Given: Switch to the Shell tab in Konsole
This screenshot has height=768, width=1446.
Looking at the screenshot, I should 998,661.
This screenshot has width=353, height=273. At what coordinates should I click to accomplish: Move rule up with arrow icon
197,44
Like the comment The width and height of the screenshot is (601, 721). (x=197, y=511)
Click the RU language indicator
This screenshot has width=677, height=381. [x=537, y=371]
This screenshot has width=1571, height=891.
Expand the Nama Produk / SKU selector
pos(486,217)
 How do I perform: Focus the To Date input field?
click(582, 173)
☆ ☆ ☆ ☆
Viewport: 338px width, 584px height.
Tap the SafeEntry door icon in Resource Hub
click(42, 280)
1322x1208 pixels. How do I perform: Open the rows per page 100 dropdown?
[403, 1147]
☆ ☆ ☆ ☆
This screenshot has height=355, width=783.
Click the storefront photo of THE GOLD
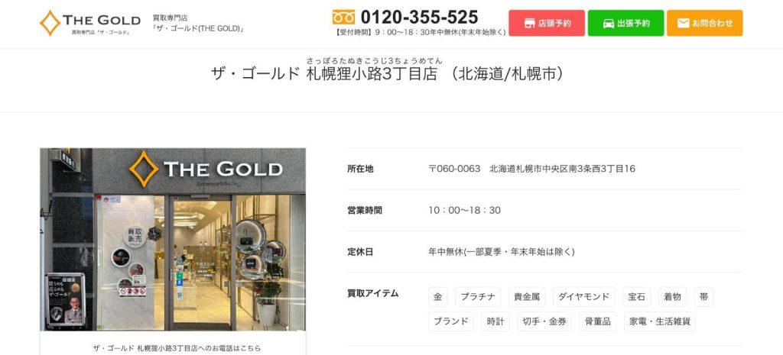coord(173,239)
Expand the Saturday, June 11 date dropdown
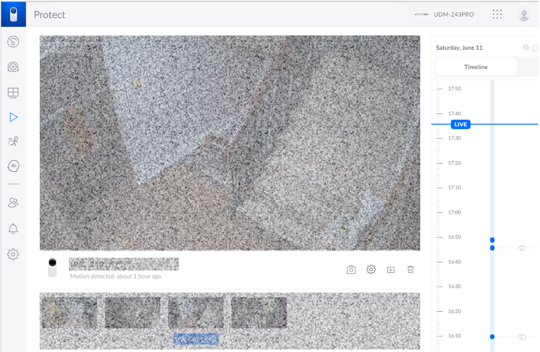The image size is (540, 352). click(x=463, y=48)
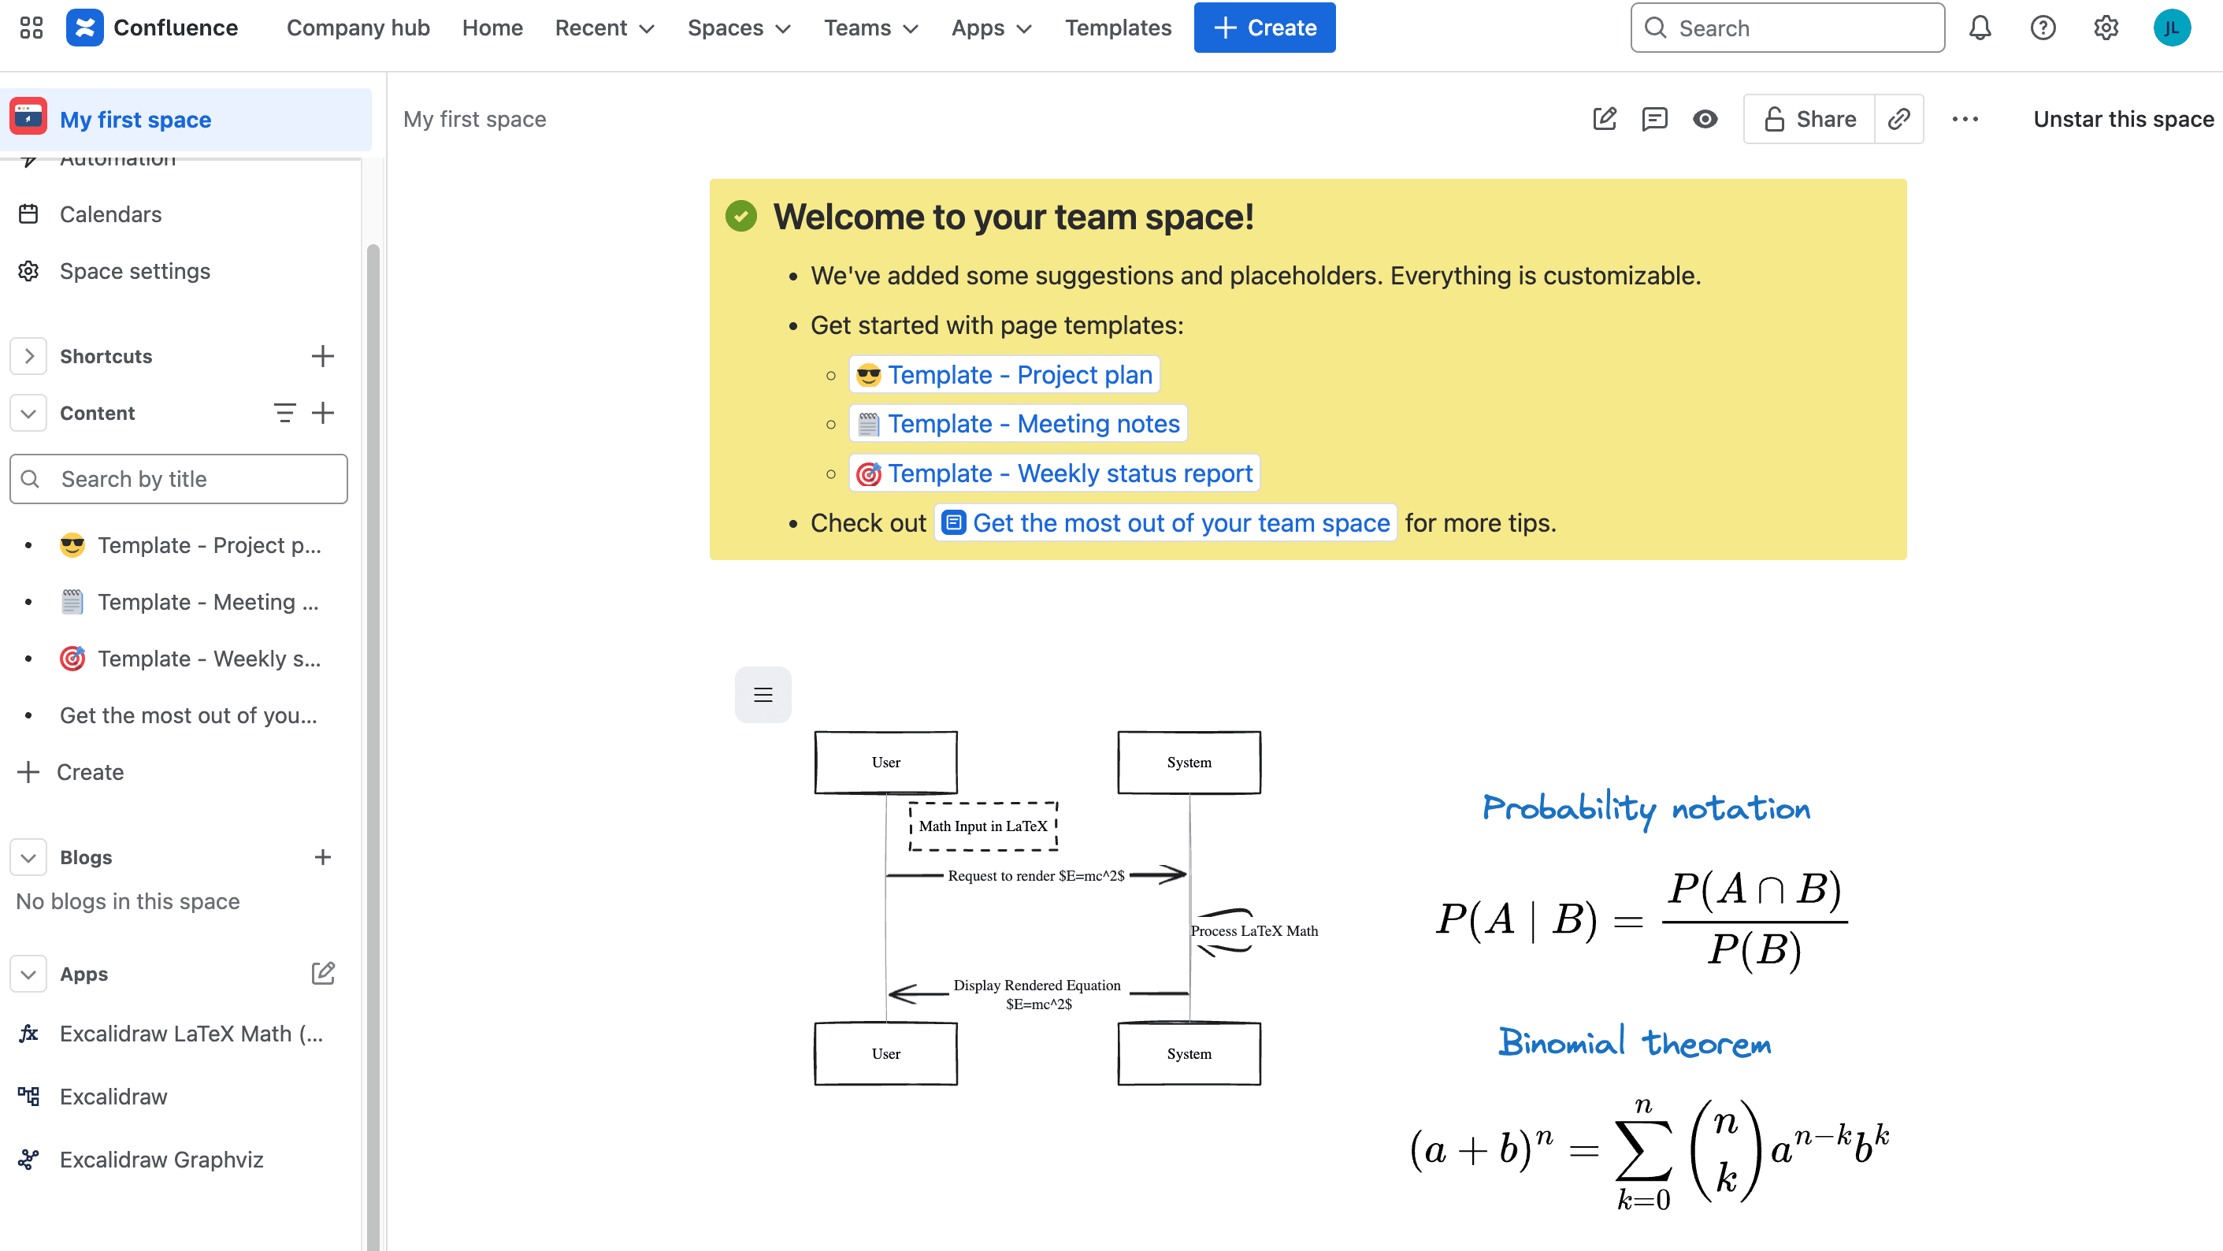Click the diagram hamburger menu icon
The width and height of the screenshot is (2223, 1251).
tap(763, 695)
☆ ☆ ☆ ☆
__The task__
Reproduce the items above verbatim, from the line containing "1322x1208 pixels. How" up to and including the line containing "[403, 1147]".

__Reply to the task__
1322x1208 pixels. How do I perform: Open the rows per page 100 dropdown?
[403, 1147]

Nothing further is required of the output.